Saved entries
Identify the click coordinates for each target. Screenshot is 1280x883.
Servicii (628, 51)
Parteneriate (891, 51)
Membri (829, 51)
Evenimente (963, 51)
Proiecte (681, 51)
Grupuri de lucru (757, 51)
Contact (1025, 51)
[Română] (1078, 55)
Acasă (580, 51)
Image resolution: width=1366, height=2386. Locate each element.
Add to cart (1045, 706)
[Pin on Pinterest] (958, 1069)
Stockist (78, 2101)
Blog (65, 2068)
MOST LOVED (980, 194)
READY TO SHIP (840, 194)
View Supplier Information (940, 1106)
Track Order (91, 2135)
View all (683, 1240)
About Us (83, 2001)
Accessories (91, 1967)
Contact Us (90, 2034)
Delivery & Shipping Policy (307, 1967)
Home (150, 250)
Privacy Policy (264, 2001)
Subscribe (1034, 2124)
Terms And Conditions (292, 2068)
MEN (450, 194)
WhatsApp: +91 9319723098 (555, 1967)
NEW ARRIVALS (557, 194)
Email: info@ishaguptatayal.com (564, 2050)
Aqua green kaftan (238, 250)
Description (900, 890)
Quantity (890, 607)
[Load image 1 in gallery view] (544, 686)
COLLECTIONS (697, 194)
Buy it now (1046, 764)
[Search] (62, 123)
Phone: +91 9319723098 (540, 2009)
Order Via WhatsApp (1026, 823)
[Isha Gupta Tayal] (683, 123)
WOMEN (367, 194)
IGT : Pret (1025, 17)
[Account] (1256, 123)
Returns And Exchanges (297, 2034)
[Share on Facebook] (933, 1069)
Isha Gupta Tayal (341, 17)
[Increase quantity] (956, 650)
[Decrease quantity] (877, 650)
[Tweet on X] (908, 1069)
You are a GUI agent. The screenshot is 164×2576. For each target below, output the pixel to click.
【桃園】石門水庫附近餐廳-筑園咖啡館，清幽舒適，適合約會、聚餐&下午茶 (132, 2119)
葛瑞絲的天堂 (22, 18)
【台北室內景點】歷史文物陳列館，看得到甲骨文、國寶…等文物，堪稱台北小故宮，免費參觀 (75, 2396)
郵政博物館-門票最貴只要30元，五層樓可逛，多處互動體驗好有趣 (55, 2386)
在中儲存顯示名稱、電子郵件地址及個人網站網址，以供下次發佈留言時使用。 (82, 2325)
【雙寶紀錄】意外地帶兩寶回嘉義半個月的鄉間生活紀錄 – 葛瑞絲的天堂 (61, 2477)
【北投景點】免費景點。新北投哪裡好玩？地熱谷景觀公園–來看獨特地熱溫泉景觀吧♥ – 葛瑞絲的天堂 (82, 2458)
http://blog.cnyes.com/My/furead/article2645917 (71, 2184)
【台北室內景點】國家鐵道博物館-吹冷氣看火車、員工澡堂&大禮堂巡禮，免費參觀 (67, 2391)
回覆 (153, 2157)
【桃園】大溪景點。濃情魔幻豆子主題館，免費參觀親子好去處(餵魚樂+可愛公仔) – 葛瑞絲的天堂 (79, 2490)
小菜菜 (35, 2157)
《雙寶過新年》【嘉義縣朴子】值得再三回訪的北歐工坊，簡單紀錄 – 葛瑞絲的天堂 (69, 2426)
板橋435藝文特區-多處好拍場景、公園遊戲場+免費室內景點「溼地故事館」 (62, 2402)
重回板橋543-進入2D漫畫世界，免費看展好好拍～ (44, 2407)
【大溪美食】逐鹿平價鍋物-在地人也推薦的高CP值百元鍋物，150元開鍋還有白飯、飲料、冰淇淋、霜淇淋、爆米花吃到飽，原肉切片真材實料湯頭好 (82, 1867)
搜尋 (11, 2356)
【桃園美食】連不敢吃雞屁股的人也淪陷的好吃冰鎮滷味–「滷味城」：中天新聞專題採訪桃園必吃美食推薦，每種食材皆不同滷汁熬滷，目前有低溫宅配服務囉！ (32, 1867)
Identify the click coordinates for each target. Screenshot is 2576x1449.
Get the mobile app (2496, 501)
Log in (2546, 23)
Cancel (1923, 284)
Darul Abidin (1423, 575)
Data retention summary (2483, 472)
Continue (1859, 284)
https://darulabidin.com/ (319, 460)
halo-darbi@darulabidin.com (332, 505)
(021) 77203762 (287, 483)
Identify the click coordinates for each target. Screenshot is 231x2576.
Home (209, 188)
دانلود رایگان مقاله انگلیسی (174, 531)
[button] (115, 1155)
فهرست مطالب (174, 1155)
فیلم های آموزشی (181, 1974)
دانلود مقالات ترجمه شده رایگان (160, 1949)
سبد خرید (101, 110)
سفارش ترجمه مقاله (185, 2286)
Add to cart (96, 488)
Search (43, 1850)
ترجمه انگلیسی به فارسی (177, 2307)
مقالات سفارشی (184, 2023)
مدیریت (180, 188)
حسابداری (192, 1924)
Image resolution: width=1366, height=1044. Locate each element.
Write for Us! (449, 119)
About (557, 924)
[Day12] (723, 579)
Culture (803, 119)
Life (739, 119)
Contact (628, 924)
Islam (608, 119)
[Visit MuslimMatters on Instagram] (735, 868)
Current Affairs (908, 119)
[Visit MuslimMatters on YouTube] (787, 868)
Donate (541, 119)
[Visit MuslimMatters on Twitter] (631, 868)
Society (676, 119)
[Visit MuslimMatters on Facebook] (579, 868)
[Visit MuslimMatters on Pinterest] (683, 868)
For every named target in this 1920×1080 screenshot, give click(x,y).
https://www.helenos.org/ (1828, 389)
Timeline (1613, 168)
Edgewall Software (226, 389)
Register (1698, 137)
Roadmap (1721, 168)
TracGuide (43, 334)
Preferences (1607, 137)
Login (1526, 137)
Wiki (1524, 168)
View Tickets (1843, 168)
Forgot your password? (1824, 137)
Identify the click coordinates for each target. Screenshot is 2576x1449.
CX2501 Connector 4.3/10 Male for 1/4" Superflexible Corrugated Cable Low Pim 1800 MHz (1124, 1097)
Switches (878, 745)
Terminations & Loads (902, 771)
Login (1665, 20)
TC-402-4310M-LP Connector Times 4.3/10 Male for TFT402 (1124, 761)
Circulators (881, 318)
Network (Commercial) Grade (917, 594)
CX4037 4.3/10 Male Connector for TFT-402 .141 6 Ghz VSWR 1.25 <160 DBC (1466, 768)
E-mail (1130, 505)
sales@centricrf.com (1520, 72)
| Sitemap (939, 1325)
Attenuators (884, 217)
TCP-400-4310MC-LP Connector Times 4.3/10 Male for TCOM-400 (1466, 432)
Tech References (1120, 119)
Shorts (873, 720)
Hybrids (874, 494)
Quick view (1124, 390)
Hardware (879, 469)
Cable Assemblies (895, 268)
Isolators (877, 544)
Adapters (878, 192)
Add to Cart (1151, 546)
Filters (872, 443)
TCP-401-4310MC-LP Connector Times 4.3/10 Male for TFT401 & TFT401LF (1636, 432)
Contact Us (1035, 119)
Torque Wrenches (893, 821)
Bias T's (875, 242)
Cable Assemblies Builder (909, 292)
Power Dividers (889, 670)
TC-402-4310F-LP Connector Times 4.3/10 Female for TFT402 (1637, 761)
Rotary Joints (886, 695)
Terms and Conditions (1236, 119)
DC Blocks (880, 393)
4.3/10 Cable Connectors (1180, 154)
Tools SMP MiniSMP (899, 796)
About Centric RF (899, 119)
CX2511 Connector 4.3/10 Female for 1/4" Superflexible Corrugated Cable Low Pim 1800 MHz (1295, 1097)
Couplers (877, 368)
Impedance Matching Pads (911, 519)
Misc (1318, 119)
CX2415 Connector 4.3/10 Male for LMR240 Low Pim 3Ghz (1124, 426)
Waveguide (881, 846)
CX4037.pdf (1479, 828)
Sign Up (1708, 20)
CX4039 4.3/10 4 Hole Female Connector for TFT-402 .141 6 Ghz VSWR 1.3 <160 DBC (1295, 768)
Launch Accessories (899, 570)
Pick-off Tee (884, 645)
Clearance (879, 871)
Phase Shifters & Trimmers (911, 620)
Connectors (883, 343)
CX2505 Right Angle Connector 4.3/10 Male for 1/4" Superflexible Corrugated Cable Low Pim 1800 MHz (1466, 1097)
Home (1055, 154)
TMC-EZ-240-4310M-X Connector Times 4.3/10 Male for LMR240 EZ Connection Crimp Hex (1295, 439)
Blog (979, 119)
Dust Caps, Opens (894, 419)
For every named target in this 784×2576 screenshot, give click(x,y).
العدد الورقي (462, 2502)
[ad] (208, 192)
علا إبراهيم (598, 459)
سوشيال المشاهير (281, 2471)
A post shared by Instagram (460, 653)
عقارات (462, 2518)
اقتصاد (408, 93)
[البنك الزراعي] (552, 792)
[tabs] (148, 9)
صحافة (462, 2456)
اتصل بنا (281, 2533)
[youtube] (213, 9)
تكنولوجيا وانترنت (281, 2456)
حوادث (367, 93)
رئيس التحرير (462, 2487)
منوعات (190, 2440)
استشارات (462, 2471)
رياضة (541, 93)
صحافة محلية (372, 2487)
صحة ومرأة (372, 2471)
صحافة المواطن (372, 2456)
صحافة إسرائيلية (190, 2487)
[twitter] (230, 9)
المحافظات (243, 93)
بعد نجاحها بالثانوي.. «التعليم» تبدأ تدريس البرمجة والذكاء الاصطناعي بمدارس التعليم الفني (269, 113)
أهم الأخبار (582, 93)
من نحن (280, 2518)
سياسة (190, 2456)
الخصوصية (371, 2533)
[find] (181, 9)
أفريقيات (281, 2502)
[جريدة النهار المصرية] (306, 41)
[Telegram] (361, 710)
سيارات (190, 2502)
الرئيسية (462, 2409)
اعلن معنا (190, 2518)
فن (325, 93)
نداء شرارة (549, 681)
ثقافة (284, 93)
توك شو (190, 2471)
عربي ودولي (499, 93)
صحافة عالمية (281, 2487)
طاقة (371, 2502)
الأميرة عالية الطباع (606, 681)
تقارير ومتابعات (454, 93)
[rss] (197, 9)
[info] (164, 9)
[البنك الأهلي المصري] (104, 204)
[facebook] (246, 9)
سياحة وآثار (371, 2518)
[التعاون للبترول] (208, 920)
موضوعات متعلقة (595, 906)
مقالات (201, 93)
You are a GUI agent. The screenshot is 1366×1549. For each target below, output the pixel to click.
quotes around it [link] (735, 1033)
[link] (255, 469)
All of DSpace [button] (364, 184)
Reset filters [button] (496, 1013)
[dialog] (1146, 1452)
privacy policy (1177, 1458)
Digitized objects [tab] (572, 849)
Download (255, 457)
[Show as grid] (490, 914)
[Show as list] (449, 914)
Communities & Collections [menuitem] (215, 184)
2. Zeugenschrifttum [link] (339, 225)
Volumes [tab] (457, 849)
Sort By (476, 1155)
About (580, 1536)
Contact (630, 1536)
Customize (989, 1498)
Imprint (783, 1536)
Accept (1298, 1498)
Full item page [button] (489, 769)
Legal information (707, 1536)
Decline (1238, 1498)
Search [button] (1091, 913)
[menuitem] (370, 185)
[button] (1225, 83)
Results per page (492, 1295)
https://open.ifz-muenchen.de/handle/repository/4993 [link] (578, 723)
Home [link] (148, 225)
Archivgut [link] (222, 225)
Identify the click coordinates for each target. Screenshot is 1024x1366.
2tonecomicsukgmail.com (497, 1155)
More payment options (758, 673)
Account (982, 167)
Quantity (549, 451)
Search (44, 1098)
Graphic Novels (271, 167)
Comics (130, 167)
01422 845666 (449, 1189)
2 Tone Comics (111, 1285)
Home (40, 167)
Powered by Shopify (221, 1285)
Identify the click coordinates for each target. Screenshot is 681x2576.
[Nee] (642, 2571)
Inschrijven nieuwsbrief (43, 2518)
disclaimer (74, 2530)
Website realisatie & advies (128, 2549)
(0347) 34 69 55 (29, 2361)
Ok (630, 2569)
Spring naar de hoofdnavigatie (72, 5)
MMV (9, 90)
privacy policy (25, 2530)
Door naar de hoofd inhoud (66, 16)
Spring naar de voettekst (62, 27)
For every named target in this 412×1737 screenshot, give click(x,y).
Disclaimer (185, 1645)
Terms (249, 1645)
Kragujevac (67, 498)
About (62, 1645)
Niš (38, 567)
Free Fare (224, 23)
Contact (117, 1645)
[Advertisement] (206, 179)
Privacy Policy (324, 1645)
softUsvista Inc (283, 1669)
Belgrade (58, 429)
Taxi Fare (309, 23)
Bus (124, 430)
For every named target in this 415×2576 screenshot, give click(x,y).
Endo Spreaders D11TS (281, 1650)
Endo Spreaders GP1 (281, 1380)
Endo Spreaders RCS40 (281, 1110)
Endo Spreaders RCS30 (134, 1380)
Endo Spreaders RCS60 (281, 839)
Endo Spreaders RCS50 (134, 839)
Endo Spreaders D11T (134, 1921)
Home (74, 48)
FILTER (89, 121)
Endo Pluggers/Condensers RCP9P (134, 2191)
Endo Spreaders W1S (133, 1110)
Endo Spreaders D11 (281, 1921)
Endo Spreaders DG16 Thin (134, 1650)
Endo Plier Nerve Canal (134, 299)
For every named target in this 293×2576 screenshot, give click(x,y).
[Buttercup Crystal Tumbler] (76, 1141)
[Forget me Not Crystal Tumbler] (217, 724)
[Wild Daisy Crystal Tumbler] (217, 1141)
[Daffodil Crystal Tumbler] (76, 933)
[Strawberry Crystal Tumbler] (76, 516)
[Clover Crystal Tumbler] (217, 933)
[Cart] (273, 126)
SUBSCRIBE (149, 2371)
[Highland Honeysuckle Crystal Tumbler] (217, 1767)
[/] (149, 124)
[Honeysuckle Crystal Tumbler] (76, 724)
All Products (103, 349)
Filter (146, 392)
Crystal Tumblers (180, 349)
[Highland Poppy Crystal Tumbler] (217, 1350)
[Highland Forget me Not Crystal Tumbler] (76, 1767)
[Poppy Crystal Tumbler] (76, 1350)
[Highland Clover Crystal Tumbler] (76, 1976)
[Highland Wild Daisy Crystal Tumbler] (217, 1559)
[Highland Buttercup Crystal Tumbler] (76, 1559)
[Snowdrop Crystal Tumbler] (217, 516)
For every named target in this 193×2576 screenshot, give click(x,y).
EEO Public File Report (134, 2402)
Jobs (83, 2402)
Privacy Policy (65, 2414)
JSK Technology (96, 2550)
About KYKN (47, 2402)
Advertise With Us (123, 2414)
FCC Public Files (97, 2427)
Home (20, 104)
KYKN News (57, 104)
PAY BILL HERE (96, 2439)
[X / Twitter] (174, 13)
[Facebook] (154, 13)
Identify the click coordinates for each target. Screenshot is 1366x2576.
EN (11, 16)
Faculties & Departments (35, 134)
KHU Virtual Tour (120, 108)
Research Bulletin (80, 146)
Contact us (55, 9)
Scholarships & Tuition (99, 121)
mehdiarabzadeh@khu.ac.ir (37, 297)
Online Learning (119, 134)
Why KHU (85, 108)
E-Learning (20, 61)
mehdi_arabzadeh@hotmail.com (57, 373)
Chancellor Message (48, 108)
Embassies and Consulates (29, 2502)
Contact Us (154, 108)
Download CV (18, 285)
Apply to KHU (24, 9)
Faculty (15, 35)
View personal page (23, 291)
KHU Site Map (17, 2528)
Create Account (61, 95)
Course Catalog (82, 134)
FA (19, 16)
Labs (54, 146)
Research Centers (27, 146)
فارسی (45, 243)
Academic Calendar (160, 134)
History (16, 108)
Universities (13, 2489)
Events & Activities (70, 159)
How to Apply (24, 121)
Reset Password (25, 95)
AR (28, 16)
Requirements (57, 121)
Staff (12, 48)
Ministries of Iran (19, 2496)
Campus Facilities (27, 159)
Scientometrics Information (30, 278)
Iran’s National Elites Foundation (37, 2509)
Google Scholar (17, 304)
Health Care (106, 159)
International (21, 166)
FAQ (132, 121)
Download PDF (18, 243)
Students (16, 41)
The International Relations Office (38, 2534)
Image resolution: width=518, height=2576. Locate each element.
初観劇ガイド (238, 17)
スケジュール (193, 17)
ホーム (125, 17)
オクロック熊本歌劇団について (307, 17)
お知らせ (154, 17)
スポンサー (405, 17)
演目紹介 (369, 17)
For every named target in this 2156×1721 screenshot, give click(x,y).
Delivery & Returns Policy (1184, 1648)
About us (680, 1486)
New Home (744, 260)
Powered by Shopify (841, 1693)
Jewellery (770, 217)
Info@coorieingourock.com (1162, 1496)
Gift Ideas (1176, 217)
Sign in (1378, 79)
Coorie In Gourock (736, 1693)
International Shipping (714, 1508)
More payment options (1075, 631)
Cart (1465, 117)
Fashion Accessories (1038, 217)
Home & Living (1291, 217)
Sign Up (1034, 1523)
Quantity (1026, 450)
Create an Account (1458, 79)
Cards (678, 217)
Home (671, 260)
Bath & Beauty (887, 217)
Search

Action item:
For each line in the entries that contains the string "WhatsApp", make a copy.

Response for this exercise:
WhatsApp: +91 9319723098 (555, 1967)
Order Via WhatsApp (1026, 823)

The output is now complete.